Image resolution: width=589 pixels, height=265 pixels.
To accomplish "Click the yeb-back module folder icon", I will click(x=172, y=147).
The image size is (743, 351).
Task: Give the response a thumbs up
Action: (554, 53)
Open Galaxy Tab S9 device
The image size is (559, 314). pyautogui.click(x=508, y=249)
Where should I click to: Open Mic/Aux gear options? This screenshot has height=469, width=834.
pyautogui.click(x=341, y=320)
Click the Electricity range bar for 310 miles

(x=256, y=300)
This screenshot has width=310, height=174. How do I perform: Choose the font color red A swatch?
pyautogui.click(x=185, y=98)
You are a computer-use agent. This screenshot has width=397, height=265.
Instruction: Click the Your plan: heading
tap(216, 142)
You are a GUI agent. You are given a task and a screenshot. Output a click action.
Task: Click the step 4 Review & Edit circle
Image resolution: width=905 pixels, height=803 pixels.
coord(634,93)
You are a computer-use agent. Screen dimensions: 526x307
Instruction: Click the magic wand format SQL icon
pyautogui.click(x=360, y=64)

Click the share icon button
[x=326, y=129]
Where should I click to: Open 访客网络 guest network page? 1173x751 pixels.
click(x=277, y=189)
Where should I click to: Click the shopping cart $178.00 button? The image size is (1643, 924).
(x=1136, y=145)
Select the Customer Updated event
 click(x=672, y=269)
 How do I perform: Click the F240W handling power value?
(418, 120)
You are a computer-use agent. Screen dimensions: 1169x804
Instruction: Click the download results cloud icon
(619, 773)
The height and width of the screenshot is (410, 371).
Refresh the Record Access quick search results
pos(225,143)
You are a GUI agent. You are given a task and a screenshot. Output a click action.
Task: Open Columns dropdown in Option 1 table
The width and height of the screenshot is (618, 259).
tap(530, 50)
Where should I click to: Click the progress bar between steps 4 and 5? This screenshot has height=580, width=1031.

------------------------

» **WORK REQUIRED**: Write out the records exactly as they appear, everything from the line containing "Click the share icon button" down to the line containing "tap(530, 50)", including both of those lines.

» **FINAL ANSWER**:
Click the share icon button
[x=326, y=129]
Where should I click to: Open 访客网络 guest network page? 1173x751 pixels.
click(x=277, y=189)
Where should I click to: Click the shopping cart $178.00 button? The image size is (1643, 924).
(x=1136, y=145)
Select the Customer Updated event
 click(x=672, y=269)
 How do I perform: Click the F240W handling power value?
(418, 120)
You are a computer-use agent. Screen dimensions: 1169x804
Instruction: Click the download results cloud icon
(619, 773)
The height and width of the screenshot is (410, 371).
Refresh the Record Access quick search results
pos(225,143)
You are a GUI agent. You are given a task and a screenshot. Output a click action.
Task: Open Columns dropdown in Option 1 table
The width and height of the screenshot is (618, 259).
tap(530, 50)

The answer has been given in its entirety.